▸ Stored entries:
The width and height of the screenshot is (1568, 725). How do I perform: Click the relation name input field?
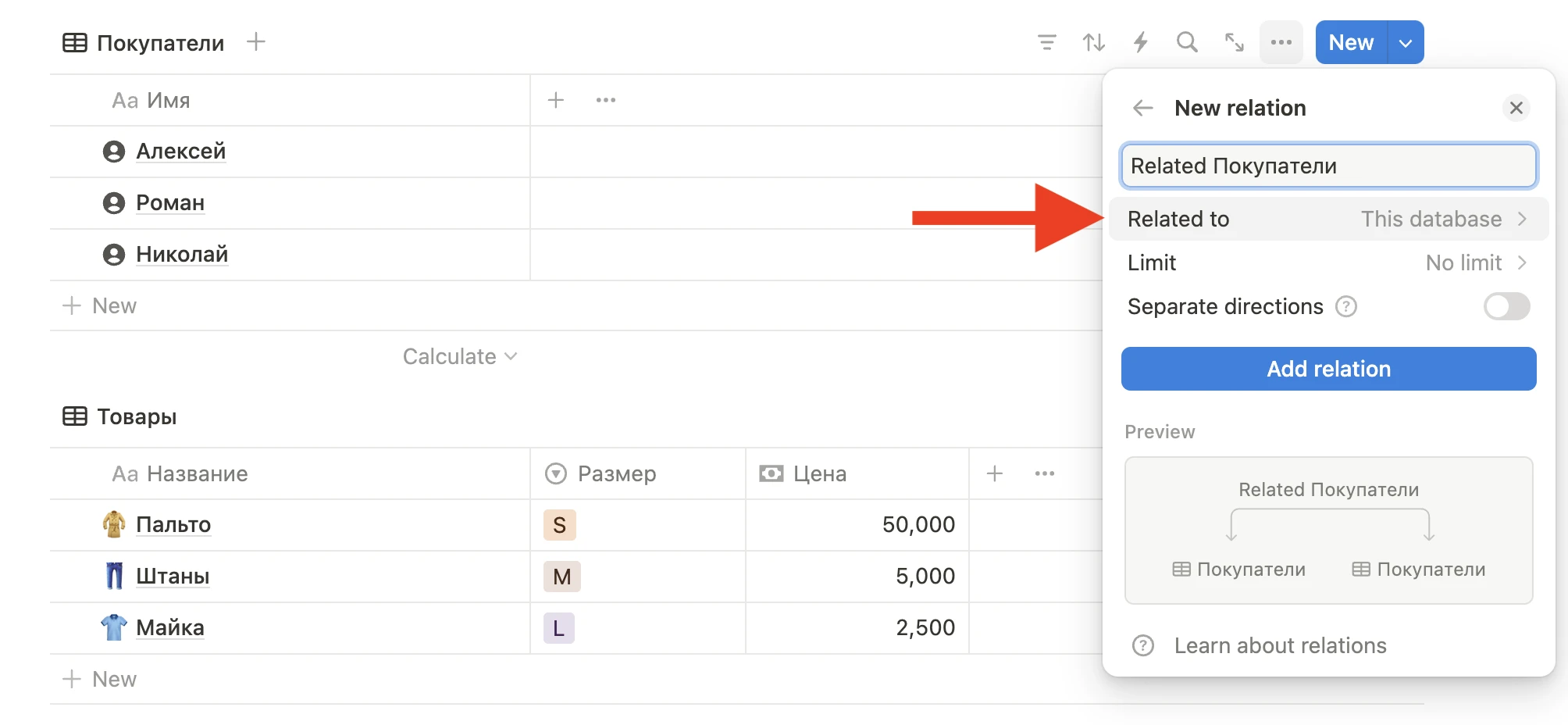point(1328,166)
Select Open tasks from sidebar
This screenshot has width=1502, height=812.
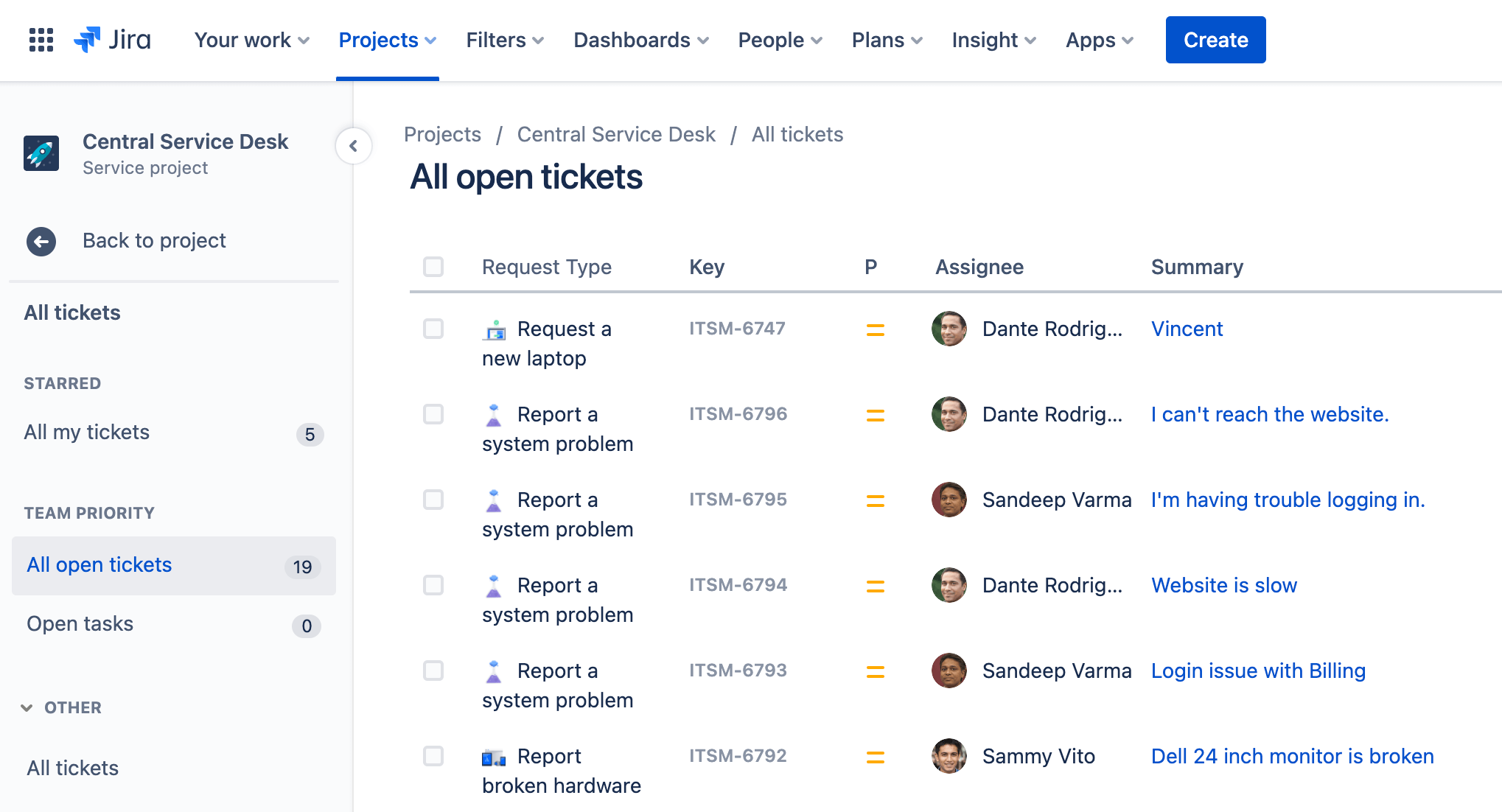[x=80, y=623]
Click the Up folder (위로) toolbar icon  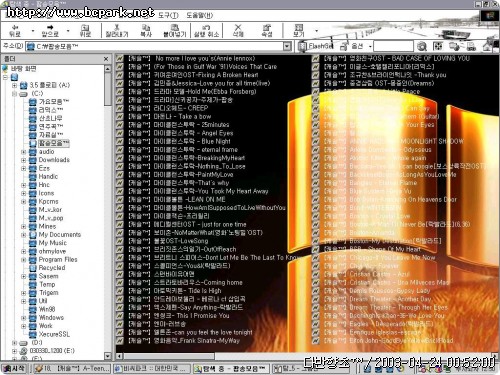(85, 30)
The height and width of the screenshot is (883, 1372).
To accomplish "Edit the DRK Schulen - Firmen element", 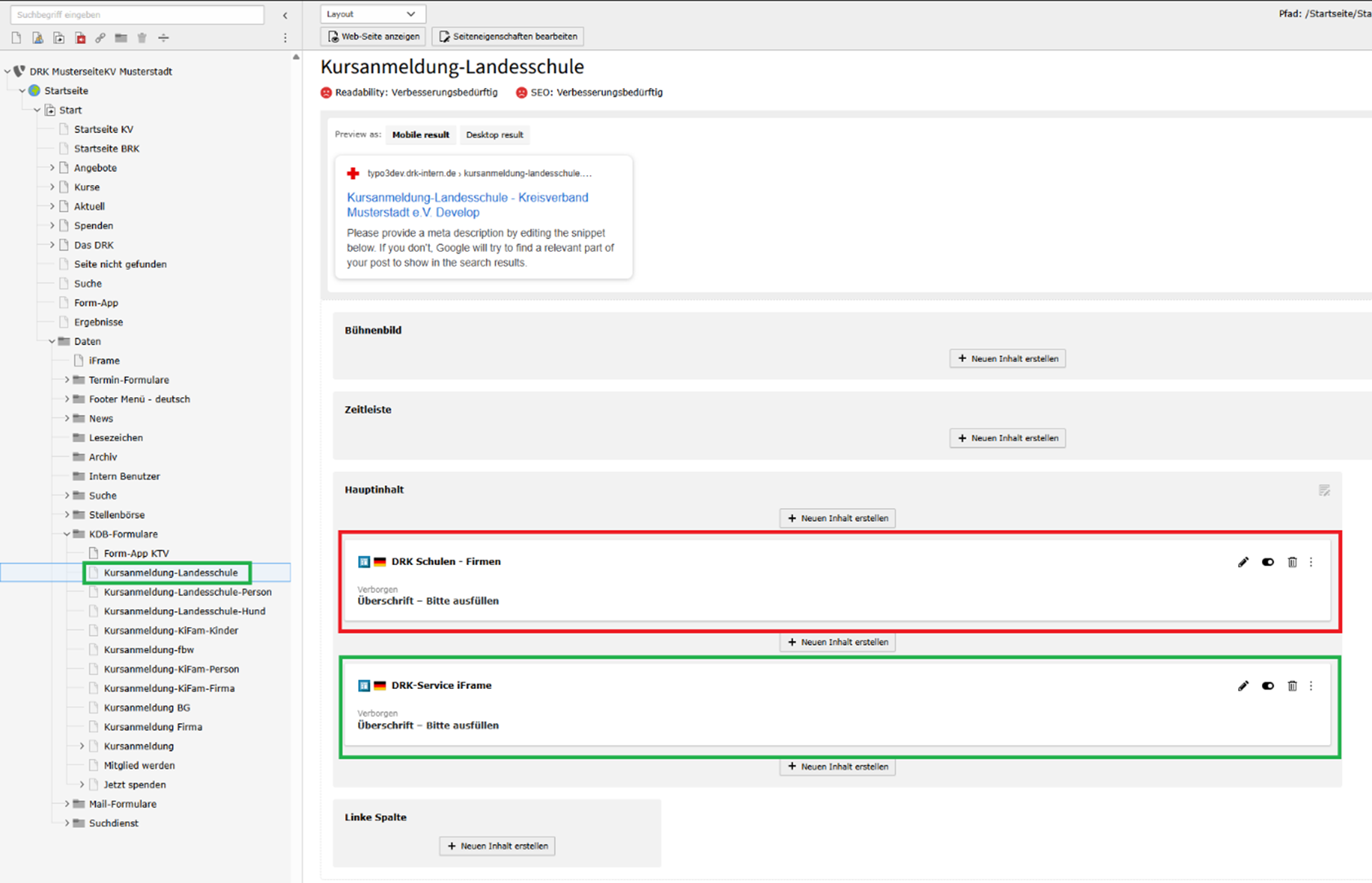I will (1242, 562).
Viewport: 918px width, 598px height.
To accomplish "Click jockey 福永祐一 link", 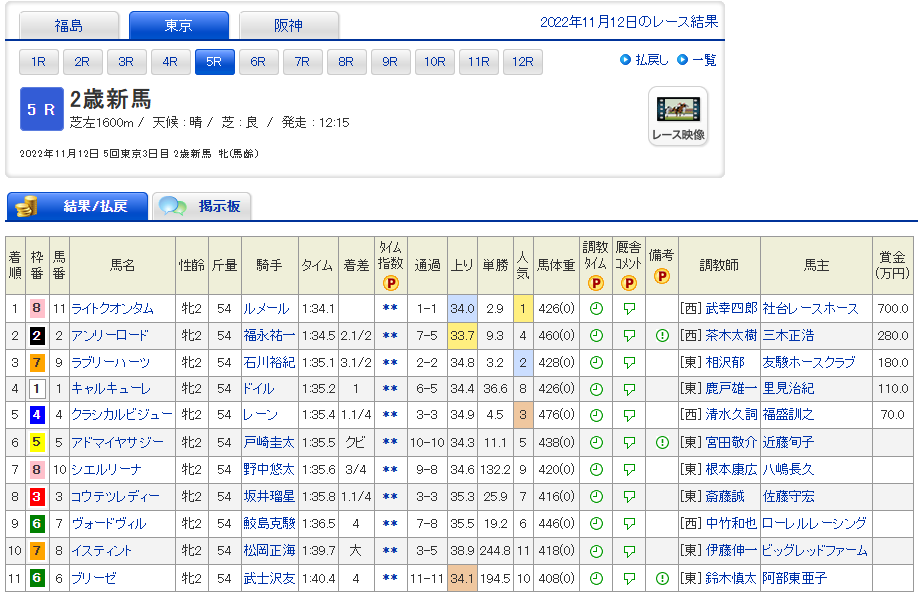I will (268, 336).
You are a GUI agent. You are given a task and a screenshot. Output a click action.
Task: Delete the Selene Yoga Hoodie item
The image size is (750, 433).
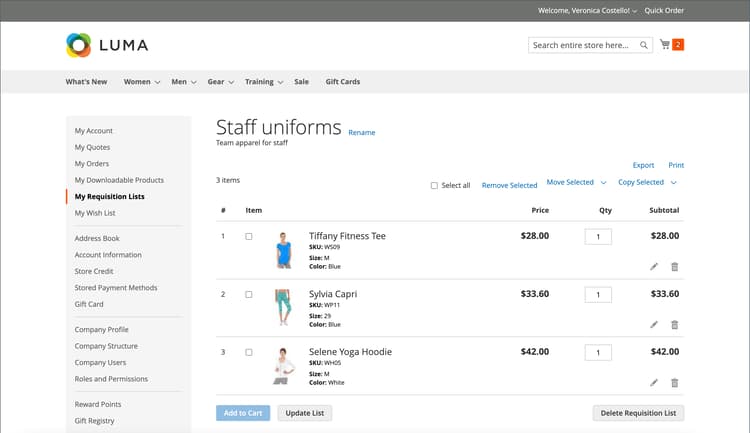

▸ DIRECTIONS FOR THIS TASK:
Starting at the line where "Task: Delete the Selene Yoga Hoodie item" appears, restate every line through the end of the records above exactly, but omit the pictures.

▸ OUTPUT OF THE EXERCISE:
Task: Delete the Selene Yoga Hoodie item
The image size is (750, 433).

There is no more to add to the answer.